▶ [DATASET RECORDS]
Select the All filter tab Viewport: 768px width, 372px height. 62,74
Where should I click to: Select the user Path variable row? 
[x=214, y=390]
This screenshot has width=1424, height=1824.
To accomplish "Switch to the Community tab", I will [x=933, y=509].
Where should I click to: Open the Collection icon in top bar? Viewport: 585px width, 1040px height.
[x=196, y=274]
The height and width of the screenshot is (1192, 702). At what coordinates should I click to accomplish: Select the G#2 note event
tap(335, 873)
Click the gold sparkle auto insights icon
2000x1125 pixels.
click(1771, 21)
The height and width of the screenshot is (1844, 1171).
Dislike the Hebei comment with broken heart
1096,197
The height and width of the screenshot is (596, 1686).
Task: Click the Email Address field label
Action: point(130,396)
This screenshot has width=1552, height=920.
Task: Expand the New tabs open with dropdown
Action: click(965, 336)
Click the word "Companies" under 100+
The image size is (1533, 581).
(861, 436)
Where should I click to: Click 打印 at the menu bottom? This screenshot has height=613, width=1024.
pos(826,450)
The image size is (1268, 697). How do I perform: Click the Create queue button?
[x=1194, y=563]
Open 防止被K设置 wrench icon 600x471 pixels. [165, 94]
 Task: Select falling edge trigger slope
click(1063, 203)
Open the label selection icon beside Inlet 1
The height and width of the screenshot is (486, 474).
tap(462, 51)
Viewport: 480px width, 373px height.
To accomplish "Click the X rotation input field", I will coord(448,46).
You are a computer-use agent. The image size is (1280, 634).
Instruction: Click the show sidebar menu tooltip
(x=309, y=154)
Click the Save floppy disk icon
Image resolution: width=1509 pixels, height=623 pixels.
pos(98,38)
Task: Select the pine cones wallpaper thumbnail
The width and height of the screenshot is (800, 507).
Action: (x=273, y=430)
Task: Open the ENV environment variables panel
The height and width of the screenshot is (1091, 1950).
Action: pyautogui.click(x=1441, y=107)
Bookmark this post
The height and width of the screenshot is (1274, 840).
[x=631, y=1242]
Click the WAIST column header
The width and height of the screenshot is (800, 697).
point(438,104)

▶ [EXERCISE DETAILS]
Return every line of the listing above word for word, in its original order.

▶ [WRITTEN SOLUTION]
Select the All filter tab Viewport: 768px width, 372px height. 62,74
Where should I click to: Select the user Path variable row? 
[x=214, y=390]
This screenshot has width=1424, height=1824.
To accomplish "Switch to the Community tab", I will [x=933, y=509].
Where should I click to: Open the Collection icon in top bar? Viewport: 585px width, 1040px height.
[x=196, y=274]
The height and width of the screenshot is (1192, 702). At what coordinates should I click to accomplish: Select the G#2 note event
tap(335, 873)
Click the gold sparkle auto insights icon
2000x1125 pixels.
click(1771, 21)
The height and width of the screenshot is (1844, 1171).
Dislike the Hebei comment with broken heart
1096,197
The height and width of the screenshot is (596, 1686).
Task: Click the Email Address field label
Action: point(130,396)
This screenshot has width=1552, height=920.
Task: Expand the New tabs open with dropdown
Action: click(965, 336)
Click the word "Companies" under 100+
The image size is (1533, 581).
(861, 436)
Where should I click to: Click 打印 at the menu bottom? This screenshot has height=613, width=1024.
pos(826,450)
The image size is (1268, 697). How do I perform: Click the Create queue button?
[x=1194, y=563]
Open 防止被K设置 wrench icon 600x471 pixels. [165, 94]
 Task: Select falling edge trigger slope
click(1063, 203)
Open the label selection icon beside Inlet 1
The height and width of the screenshot is (486, 474).
tap(462, 51)
Viewport: 480px width, 373px height.
To accomplish "Click the X rotation input field", I will coord(448,46).
You are a computer-use agent. The image size is (1280, 634).
Instruction: Click the show sidebar menu tooltip
(x=309, y=154)
Click the Save floppy disk icon
Image resolution: width=1509 pixels, height=623 pixels.
pos(98,38)
Task: Select the pine cones wallpaper thumbnail
The width and height of the screenshot is (800, 507).
Action: (x=273, y=430)
Task: Open the ENV environment variables panel
The height and width of the screenshot is (1091, 1950).
Action: pyautogui.click(x=1441, y=107)
Bookmark this post
The height and width of the screenshot is (1274, 840).
[x=631, y=1242]
Click the WAIST column header
The width and height of the screenshot is (800, 697).
point(438,104)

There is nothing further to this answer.